What the exercise asks:
Retype every entry in its entirety, without alteration.

Excerpts from a dataset:
=======

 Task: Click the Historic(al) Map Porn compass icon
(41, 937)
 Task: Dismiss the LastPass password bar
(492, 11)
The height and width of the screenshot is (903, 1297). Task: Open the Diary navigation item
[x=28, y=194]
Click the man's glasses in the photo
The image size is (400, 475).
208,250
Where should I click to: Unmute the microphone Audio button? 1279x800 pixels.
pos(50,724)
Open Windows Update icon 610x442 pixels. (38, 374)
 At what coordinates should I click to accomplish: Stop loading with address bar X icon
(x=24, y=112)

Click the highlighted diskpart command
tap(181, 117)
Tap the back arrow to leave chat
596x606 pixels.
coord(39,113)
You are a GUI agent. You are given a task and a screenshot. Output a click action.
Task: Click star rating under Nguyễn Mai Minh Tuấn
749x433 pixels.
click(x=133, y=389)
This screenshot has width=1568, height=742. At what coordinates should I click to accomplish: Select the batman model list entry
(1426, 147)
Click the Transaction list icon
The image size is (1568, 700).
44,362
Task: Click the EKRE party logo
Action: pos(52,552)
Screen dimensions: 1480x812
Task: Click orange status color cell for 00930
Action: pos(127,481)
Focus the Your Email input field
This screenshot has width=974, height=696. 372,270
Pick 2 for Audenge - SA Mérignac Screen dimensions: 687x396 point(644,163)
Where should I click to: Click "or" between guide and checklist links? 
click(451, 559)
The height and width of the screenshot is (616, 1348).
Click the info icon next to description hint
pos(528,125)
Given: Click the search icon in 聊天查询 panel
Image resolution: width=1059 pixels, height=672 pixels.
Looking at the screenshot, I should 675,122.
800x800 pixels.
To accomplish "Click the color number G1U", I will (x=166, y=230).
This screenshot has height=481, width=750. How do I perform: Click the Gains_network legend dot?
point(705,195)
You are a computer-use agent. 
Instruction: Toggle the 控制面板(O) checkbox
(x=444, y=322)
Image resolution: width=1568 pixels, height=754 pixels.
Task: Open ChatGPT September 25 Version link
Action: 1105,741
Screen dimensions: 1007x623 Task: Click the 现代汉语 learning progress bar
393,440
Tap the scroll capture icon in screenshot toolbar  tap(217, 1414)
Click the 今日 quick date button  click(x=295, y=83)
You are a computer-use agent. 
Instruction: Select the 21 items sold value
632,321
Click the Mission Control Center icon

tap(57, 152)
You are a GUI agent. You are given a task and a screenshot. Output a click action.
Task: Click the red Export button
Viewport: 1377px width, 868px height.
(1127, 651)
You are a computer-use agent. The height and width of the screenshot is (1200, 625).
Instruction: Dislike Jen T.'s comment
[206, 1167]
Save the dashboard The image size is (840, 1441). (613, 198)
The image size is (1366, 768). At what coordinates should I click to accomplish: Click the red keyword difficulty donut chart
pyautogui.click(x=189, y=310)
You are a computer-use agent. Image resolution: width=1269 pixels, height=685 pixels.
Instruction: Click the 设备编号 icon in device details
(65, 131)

=======

Output of the exercise:
 Task: Click the Historic(al) Map Porn compass icon
(41, 937)
 Task: Dismiss the LastPass password bar
(492, 11)
The height and width of the screenshot is (903, 1297). Task: Open the Diary navigation item
[x=28, y=194]
Click the man's glasses in the photo
The image size is (400, 475).
208,250
Where should I click to: Unmute the microphone Audio button? 1279x800 pixels.
pos(50,724)
Open Windows Update icon 610x442 pixels. (38, 374)
 At what coordinates should I click to accomplish: Stop loading with address bar X icon
(x=24, y=112)

Click the highlighted diskpart command
tap(181, 117)
Tap the back arrow to leave chat
596x606 pixels.
coord(39,113)
You are a GUI agent. You are given a task and a screenshot. Output a click action.
Task: Click star rating under Nguyễn Mai Minh Tuấn
749x433 pixels.
click(x=133, y=389)
This screenshot has width=1568, height=742. At what coordinates should I click to accomplish: Select the batman model list entry
(1426, 147)
Click the Transaction list icon
The image size is (1568, 700).
44,362
Task: Click the EKRE party logo
Action: pos(52,552)
Screen dimensions: 1480x812
Task: Click orange status color cell for 00930
Action: pos(127,481)
Focus the Your Email input field
This screenshot has width=974, height=696. 372,270
Pick 2 for Audenge - SA Mérignac Screen dimensions: 687x396 point(644,163)
Where should I click to: Click "or" between guide and checklist links? 
click(451, 559)
The height and width of the screenshot is (616, 1348).
Click the info icon next to description hint
pos(528,125)
Given: Click the search icon in 聊天查询 panel
Image resolution: width=1059 pixels, height=672 pixels.
Looking at the screenshot, I should 675,122.
800x800 pixels.
To accomplish "Click the color number G1U", I will (x=166, y=230).
This screenshot has height=481, width=750. How do I perform: Click the Gains_network legend dot?
point(705,195)
You are a computer-use agent. 
Instruction: Toggle the 控制面板(O) checkbox
(x=444, y=322)
Image resolution: width=1568 pixels, height=754 pixels.
Task: Open ChatGPT September 25 Version link
Action: 1105,741
Screen dimensions: 1007x623 Task: Click the 现代汉语 learning progress bar
393,440
Tap the scroll capture icon in screenshot toolbar  tap(217, 1414)
Click the 今日 quick date button  click(x=295, y=83)
You are a computer-use agent. 
Instruction: Select the 21 items sold value
632,321
Click the Mission Control Center icon

tap(57, 152)
You are a GUI agent. You are given a task and a screenshot. Output a click action.
Task: Click the red Export button
Viewport: 1377px width, 868px height.
(1127, 651)
You are a computer-use agent. The height and width of the screenshot is (1200, 625).
Instruction: Dislike Jen T.'s comment
[206, 1167]
Save the dashboard The image size is (840, 1441). (613, 198)
The image size is (1366, 768). At what coordinates should I click to accomplish: Click the red keyword difficulty donut chart
pyautogui.click(x=189, y=310)
You are a computer-use agent. Image resolution: width=1269 pixels, height=685 pixels.
Instruction: Click the 设备编号 icon in device details
(65, 131)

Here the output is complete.